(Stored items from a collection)
## Begin

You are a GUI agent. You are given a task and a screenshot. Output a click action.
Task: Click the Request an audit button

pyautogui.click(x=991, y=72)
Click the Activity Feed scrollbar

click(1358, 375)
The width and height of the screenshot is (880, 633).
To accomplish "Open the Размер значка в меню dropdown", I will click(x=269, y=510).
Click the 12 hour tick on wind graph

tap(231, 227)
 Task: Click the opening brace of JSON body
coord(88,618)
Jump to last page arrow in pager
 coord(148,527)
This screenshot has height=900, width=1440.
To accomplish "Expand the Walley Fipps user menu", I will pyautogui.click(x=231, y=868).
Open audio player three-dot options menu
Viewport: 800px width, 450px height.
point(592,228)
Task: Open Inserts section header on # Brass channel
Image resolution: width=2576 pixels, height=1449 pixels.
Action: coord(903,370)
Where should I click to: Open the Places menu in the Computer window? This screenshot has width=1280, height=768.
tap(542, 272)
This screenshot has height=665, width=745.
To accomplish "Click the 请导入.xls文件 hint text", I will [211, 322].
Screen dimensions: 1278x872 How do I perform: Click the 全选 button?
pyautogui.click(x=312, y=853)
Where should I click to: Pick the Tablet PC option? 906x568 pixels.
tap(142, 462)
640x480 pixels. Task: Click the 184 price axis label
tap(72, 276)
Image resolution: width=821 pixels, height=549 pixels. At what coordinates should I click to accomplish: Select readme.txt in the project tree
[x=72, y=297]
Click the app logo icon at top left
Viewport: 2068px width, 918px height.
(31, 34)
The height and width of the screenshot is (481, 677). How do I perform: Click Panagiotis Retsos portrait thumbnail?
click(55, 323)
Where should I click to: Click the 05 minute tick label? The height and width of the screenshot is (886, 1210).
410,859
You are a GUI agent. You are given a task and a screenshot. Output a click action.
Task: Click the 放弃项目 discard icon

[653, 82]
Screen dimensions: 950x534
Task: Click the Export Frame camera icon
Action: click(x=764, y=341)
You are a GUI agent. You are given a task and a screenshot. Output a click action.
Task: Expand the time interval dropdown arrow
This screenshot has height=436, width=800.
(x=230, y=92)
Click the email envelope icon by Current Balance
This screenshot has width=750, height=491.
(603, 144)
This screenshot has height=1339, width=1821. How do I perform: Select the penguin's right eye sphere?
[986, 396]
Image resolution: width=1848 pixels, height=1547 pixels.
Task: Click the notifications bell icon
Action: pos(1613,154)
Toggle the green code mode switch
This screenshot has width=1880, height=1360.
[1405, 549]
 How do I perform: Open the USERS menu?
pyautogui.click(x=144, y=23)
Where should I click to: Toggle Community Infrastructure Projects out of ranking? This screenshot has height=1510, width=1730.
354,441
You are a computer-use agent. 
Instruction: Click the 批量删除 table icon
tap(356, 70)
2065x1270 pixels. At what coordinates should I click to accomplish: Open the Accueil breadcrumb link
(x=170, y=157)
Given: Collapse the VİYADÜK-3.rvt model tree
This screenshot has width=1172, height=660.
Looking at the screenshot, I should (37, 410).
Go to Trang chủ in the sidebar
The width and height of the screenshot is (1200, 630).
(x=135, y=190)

## End

## What is needed
Write out every line unchanged, starting with the line that contains "2065x1270 pixels. At" and continuing through the last line above.

## Task solution
2065x1270 pixels. At what coordinates should I click to accomplish: Open the Accueil breadcrumb link
(x=170, y=157)
Given: Collapse the VİYADÜK-3.rvt model tree
This screenshot has width=1172, height=660.
Looking at the screenshot, I should (37, 410).
Go to Trang chủ in the sidebar
The width and height of the screenshot is (1200, 630).
(x=135, y=190)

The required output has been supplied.